__TEXT TO READ__.
-- begin --

STERLING NATIONAL MORTGAGE CO., INC., A Corporation of the State of New Jersey, Appellant, v. MORTGAGE CORNER, INC., A Corporation of the State of Connecticut; Centerbank Mortgage Company, A Corporation of the State of Connecticut.
OPINION OF THE COURT
This is an appeal from an order of the district court in a diversity case granting summary judgment for the defendants on plaintiff's state law claims of breach of contract and tortious interference with a prospective economic relationship. We affirm with respect to the tortious interference claim, but reverse with respect to the contract claims, and remand for further proceedings.
Defendant The Mortgage Corner (“TMC”) runs a multilender mortgage loan network. Lenders on TMC's network regularly fax their current mortgage rates, terms, and conditions to TMC financial service representatives (“FSRs”) stationed in various local real estate offices.1 The FSRs then present these rates and terms to potential homebuyers. In this manner, lenders compete for business, and consumers have a choice of mortgage rates and terms. For its part, TMC receives a percentage of each loan that closes as a result of its referral.

-- end --

__STORED DATA__.
-- begin --

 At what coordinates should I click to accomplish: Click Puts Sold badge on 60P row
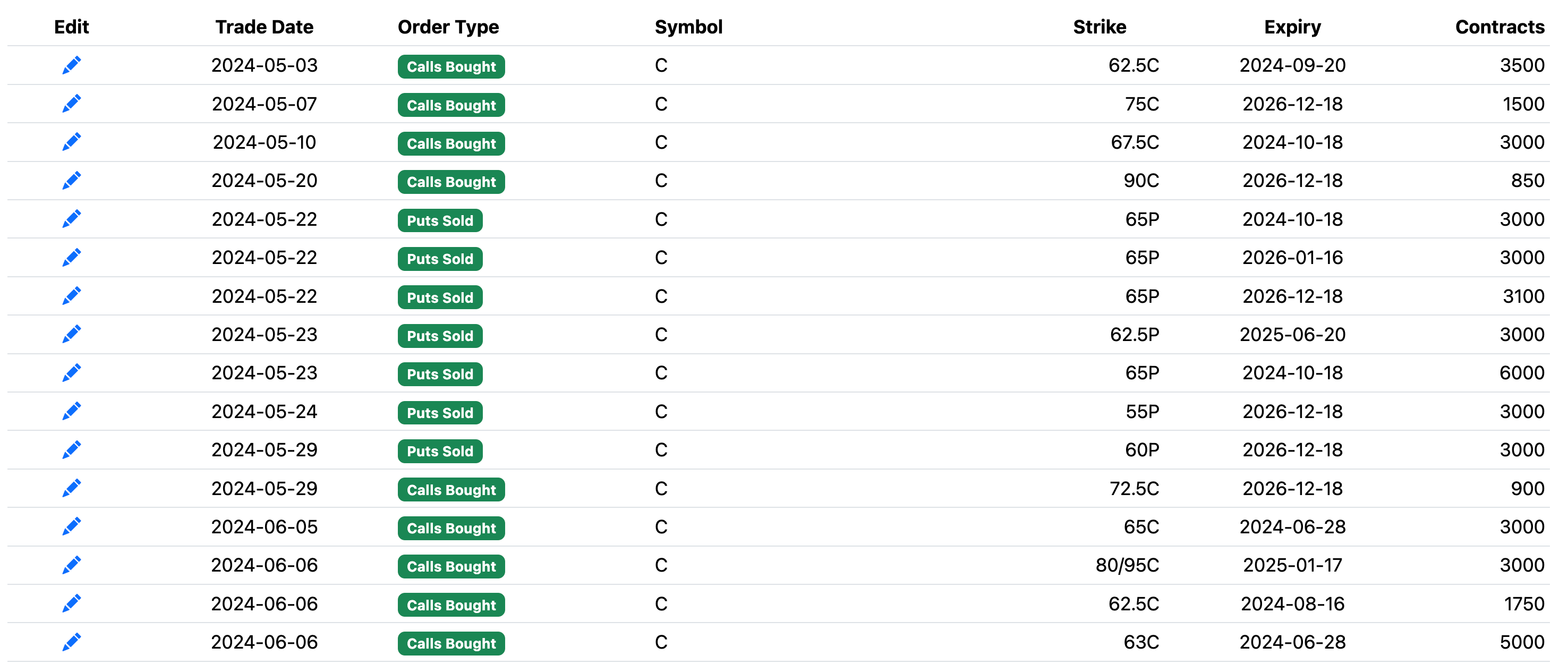point(439,451)
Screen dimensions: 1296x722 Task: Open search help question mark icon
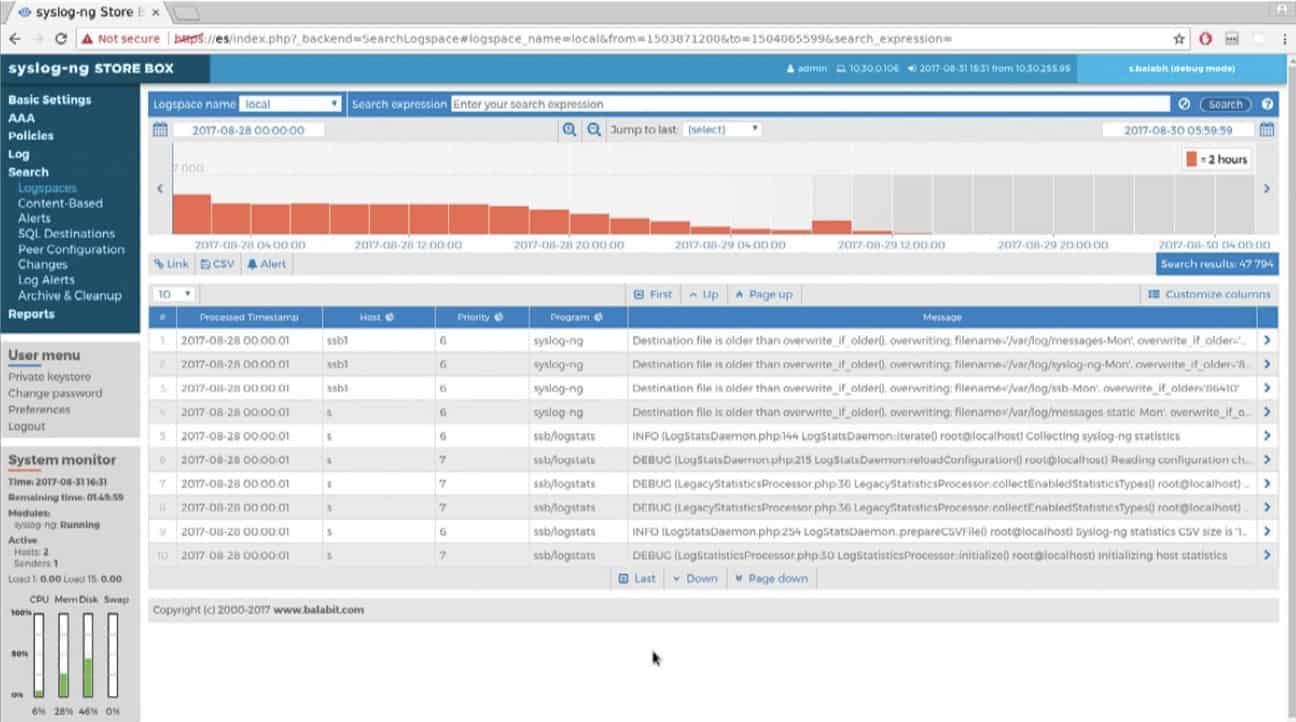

-- end --

__REQUIRED TASK 1__. In the court opinion, what does TMC receive for its part?
__REQUIRED TASK 2__. Write out the court opinion again from the words that have "STERLING NATIONAL MORTGAGE" through "for further proceedings.", renaming "district court" to "trial court".

__CORRECT RESPONSE 1__. A percentage of each loan that closes as a result of its referral.

__CORRECT RESPONSE 2__.
STERLING NATIONAL MORTGAGE CO., INC., A Corporation of the State of New Jersey, Appellant, v. MORTGAGE CORNER, INC., A Corporation of the State of Connecticut; Centerbank Mortgage Company, A Corporation of the State of Connecticut.
OPINION OF THE COURT
This is an appeal from an order of the trial court in a diversity case granting summary judgment for the defendants on plaintiff's state law claims of breach of contract and tortious interference with a prospective economic relationship. We affirm with respect to the tortious interference claim, but reverse with respect to the contract claims, and remand for further proceedings.